Bell had the mill stripped of machinery and converted to residential use. All machinery below the brake wheel being removed. Rex Wailes had a bolter from the mill sent to the Science Museum, London. The mill was sold on 24 May 1938 to Douglas Sidney Arundel McDougall. The mill was listed Grade II on 16 April 1955. C. 1960, the mill was bought by Christopher Michael Boyd Newton. In 1961, restoration of the mill began with assistance from Norfolk County Council. Messrs. Thompsons, millwrights of Alford, Lincolnshire carried out the work. On 25 October 1977, the mill was leased to Norfolk County Council on a peppercorn rent by the owner Mr. Newton. The lease was terminated on 1 December 1981. In 1976, one of the mill's Columbian pine stocks was rotten, and it was removed with the intention of replacing it with a steel stock. On 11 September 1978, the other pair of sails were blown off the mill in a strong wind. The first steel stock and sails were erected on 27 September by Lennard & Lawn, millwrights of Caston, Norfolk.
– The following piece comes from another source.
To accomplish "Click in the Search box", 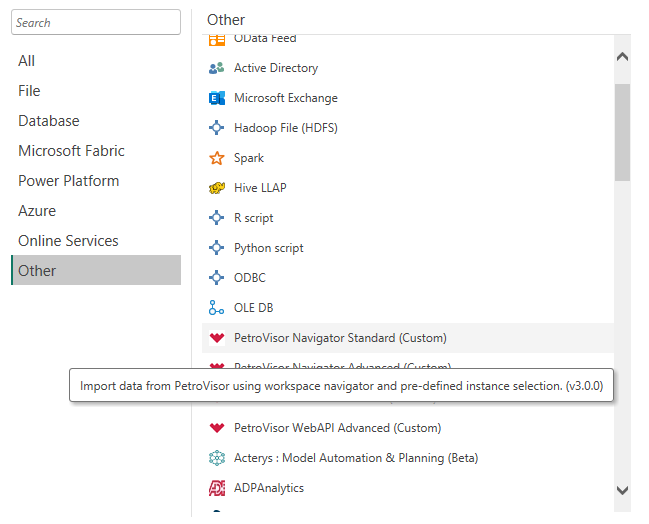I will pyautogui.click(x=95, y=22).
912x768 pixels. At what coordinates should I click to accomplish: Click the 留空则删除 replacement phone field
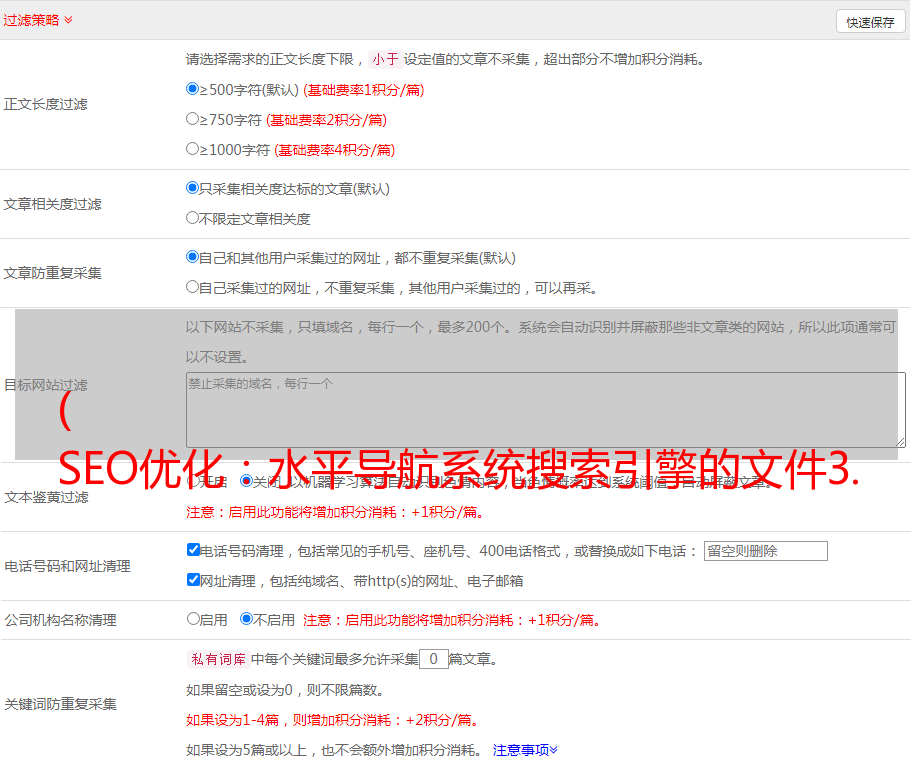point(765,551)
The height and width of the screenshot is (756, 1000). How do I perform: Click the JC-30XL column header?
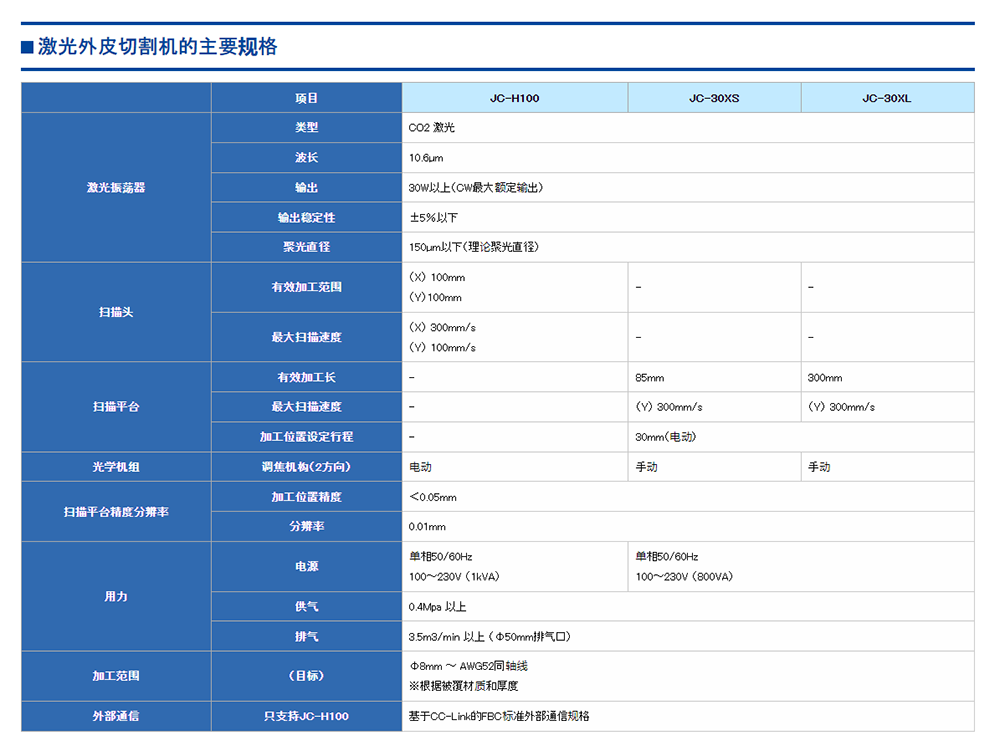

The second steel stock was fitted on 14 July 1981 by John Lawn. A replacement fantail was fitted about this time. The second pair of sails were fitted in June 1982. On 30 May 1983, an replacement upright shaft with wallower and crown wheel were fitted to the mill. These came from a tower mill at Houghton Conquest, Bedfordshire. A great spur wheel from Chalkrow Lane Mill, Gooderstone, Norfolk was acquired for later fitting to the mill, although it was never fitted. The great spur wheel was moved outside the mill in 2000 due to woodworm. It was rescued in 2020 and taken into storage. Two pairs of 4 ft 0 in diameter millstones were acquired. These came from a post mill at Nedging Tye, Suffolk, which had burnt down in 1909.

The mill was bought by Roger and Andrea Hough in January 1999. In October 2008, they sought planning permission to convert the mill to residential use. The Society for the Protection of Ancient Buildings lodged an objection to this proposal. Full restoration of the mill started in August 2018. the mill's cap was removed in spring 2019. Following repairs, it was replaced on the mill on 16 March 2020. New wooden stocks were fitted on 1 June and four new sails had been fitted by 5 June.

==Description==
Stow Mill is a four storey tower mill. As built, it had a twelve-sided dome shape cap with a petticoat and gallery. The cap ran on a shot curb. Originally, four Common sails would have been carried on a wooden windshaft. The mill was originally painted white, as shown in a photograph dated c.1890. Later, it was tarred. Latterly, four double Patent sails were carried on a cast iron windshaft. The wooden brake wheel was of clasp arm construction. One pair of sails had seven bays of three shutters, the other pair had eight bays of three shutters. The mill was winded by an eight-bladed fantail. Two pairs of millstones were driven by wind, and two more by steam.